Again, these are edge ports only. I obviously do not enable these on anything that connects to a device I actually want participating in Spanning Tree.

Filter will override Guard if applied at the interface level. You should definitely lab this yourself (I have - I'll PM you the results) and reconsider.

Forsaken_GA

ColbyG wrote: »

Filter will override Guard if applied at the interface level. You should definitely lab this yourself (I have - I'll PM you the results) and reconsider.

Ah crap, no, you're right, I had them flipped. I do filter global just to prevent the bpdu's going out, and guard on the interface to prevent them coming in

ColbyG

Forsaken_GA wrote: »

Ah crap, no, you're right, I had them flipped. I do filter global just to prevent the bpdu's going out, and guard on the interface to prevent them coming in

That's a pretty interesting combination. I've never tried it as I haven't cared much about people seeing my BPDUs (On a side note, do you disable CDP at the edge? CDP seems scarier to me.) But it might be worth using in future.

So what happens if a user connects two wall ports together?

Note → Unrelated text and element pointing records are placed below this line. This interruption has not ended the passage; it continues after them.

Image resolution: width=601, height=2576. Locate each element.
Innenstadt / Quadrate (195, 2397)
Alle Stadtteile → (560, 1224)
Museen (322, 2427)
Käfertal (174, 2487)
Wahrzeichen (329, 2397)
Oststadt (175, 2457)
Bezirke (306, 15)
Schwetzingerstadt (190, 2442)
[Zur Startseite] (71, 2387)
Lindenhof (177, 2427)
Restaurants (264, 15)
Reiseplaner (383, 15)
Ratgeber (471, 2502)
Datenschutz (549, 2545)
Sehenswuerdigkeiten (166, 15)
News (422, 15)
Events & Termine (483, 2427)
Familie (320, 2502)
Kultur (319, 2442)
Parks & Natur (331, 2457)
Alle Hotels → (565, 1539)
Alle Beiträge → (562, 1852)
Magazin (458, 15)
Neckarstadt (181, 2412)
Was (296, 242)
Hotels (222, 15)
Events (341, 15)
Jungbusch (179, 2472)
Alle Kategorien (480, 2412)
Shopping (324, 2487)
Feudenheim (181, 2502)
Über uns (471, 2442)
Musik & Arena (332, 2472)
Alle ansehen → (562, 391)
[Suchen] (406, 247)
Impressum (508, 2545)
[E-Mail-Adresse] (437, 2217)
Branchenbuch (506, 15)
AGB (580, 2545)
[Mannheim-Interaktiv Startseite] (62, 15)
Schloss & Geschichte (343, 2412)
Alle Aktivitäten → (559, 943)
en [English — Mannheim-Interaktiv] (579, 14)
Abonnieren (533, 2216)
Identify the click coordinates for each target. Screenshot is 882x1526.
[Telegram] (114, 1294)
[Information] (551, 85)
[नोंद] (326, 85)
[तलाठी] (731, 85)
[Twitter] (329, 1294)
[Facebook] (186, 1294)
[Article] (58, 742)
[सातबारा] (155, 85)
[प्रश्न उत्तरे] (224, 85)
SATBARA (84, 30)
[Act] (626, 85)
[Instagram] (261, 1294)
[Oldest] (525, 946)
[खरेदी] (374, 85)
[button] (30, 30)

IIRC, Filter sends out a couple BPDUs when the port comes online, right? If my memory isn't wrong, I suppose you're relatively risk-free. I'll do some research.

Forsaken_GA

ColbyG wrote: »

That's a pretty interesting combination. I've never tried it as I haven't cared much about people seeing my BPDUs (On a side note, do you disable CDP at the edge? CDP seems scarier to me.) But it might be worth using in future.

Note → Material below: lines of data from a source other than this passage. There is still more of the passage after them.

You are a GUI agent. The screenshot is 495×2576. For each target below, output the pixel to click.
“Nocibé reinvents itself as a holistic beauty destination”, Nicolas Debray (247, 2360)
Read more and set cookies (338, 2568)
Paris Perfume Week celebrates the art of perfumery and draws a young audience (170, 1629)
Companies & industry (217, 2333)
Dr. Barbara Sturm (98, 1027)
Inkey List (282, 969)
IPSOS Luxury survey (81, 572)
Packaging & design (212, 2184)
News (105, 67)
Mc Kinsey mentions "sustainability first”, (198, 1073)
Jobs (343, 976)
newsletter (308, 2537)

So what happens if a user connects two wall ports together? IIRC, Filter sends out a couple BPDUs when the port comes online, right? If my memory isn't wrong, I suppose you're relatively risk-free. I'll do some research.

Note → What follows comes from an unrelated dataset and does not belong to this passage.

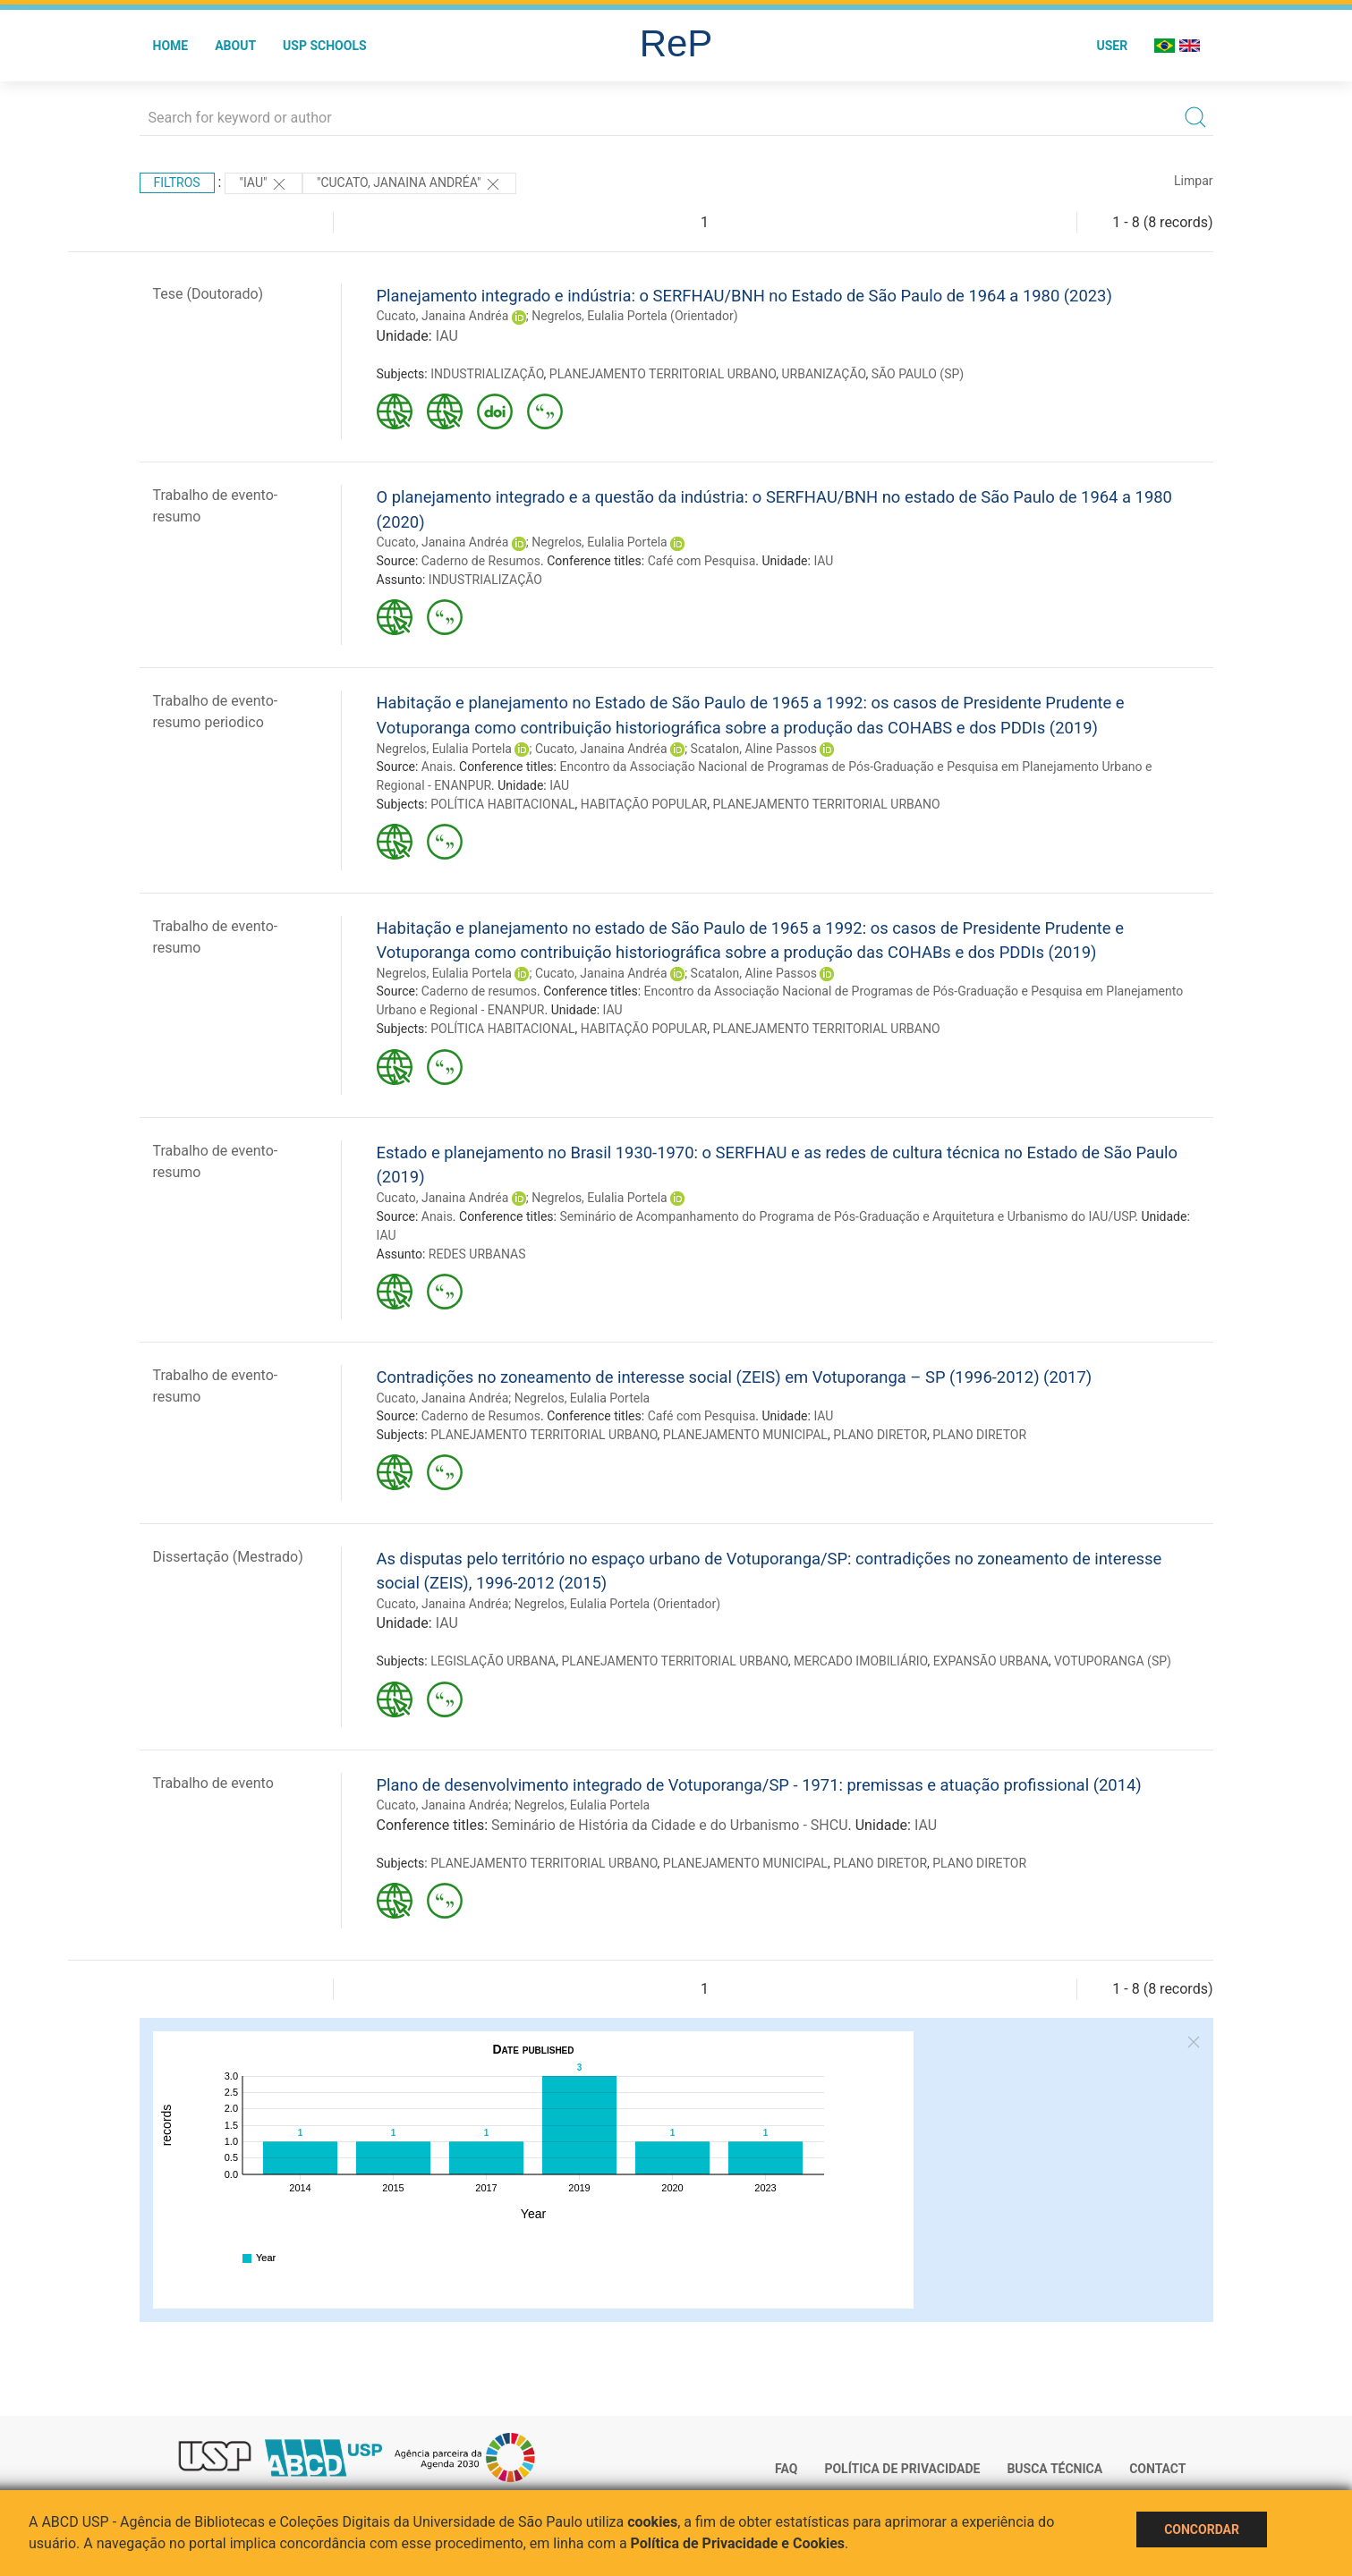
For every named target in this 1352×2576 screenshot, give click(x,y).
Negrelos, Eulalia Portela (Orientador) (634, 316)
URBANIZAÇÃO (823, 374)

Right, when it's globally enabled, it'll send out a few BPDU's, but that I can live with. If another port that sends out BPDU's is attached when it comes online, BPDU guard will catch them and put the interface in err-disabled.

Whether or not I disable CDP at the edge depends entirely on whether or not I've got any Cisco phones downstream.

NetworkVeteran

vinbuck wrote: »

BackboneFast: All switches in the network
UplinkFast: Access layer links to distribution layer
PortFast: End hosts or devices incapable of starting a bridging loop

In a real network, the best practice would be to not use any of the above features. That's because you're likely running RSTP or MSTP for fast convergence, and all the above features are obsoleted by those. The latest RSTP standard came out way back in 2004, so RSTP has been out in the wild and proven for a long time now. Note, you will still use the spanning-tree portfast syntax, but if RSTP/MSTP are enabled, it actually configures the port as an edge port per the latest 802.1D standard.

vinbuck

NetworkVeteran wrote: »

In a real network, the best practice would be to not use any of the above features. That's because you're likely running RSTP or MSTP for fast convergence, and all the above features are obsoleted by those. The latest RSTP standard came out way back in 2004, so RSTP has been out in the wild and proven for a long time now. Note, you will still use the spanning-tree portfast syntax, but if RSTP/MSTP are enabled, it actually configures the port as an edge port per the latest 802.1D standard.

I agree with you as far as real world, but CCNP SWITCH isn't always real world and it's focused on the Enterprise model as Cisco sees it, which is what i'm trying to prepare for. In my shop, Layer 2 is spread across several vendors and Cisco isn't the predominant one, so I am most familiar with MSTP and some proprietary enhancements that we use with it. However, except for the "Edge/Portfast" feature, I haven't had to use most of this stuff in production because I rarely work in the Enterprise world.